EXERCISE BRIEF -
How many lines in the records below contain the word "computer"? Answer with the number and nothing else.
PROVIDED RECORDS: Begin
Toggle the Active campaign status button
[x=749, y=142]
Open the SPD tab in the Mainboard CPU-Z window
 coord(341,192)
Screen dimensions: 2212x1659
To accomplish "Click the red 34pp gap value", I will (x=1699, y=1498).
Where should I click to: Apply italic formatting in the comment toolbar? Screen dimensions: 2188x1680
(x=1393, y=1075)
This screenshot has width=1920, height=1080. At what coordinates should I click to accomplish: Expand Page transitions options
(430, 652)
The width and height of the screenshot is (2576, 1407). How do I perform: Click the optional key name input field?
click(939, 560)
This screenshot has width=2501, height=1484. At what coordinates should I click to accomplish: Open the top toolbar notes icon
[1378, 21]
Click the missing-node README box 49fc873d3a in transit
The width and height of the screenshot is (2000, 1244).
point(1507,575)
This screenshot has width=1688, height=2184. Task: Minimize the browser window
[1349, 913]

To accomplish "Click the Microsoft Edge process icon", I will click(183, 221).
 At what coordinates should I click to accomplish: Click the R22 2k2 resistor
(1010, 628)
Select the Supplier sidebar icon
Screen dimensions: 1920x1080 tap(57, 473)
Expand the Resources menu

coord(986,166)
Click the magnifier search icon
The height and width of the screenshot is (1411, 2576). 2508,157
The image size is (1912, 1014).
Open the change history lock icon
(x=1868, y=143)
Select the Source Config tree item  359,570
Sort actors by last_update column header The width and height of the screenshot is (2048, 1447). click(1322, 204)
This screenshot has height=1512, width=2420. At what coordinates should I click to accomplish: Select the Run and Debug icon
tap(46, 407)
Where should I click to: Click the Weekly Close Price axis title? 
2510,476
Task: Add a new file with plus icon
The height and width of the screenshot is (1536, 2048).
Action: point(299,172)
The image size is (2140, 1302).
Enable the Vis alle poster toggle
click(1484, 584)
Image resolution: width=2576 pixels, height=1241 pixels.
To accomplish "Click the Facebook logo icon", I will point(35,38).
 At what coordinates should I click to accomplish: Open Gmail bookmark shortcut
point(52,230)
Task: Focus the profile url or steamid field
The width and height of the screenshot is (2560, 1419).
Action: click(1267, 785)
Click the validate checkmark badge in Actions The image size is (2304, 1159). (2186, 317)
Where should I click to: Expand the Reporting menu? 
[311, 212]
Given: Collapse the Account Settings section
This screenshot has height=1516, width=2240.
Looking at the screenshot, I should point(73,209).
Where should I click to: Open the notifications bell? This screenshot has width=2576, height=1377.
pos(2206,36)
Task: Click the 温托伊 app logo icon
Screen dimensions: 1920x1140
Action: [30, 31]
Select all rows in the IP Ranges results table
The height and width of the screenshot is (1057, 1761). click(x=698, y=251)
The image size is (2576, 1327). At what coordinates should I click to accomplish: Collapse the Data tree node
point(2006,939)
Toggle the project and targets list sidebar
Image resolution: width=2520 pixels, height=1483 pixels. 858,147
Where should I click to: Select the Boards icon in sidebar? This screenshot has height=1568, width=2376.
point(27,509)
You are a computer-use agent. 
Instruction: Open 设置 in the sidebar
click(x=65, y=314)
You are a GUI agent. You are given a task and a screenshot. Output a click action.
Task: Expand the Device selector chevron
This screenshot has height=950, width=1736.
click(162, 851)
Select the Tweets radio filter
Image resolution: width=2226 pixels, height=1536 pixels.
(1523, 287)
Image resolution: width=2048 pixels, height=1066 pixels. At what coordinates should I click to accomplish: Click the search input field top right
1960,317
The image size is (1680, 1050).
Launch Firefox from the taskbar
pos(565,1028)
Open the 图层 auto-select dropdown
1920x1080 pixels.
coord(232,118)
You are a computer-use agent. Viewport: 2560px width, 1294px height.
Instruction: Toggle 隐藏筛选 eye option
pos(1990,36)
PROVIDED RECORDS: End
TASK ANSWER -
2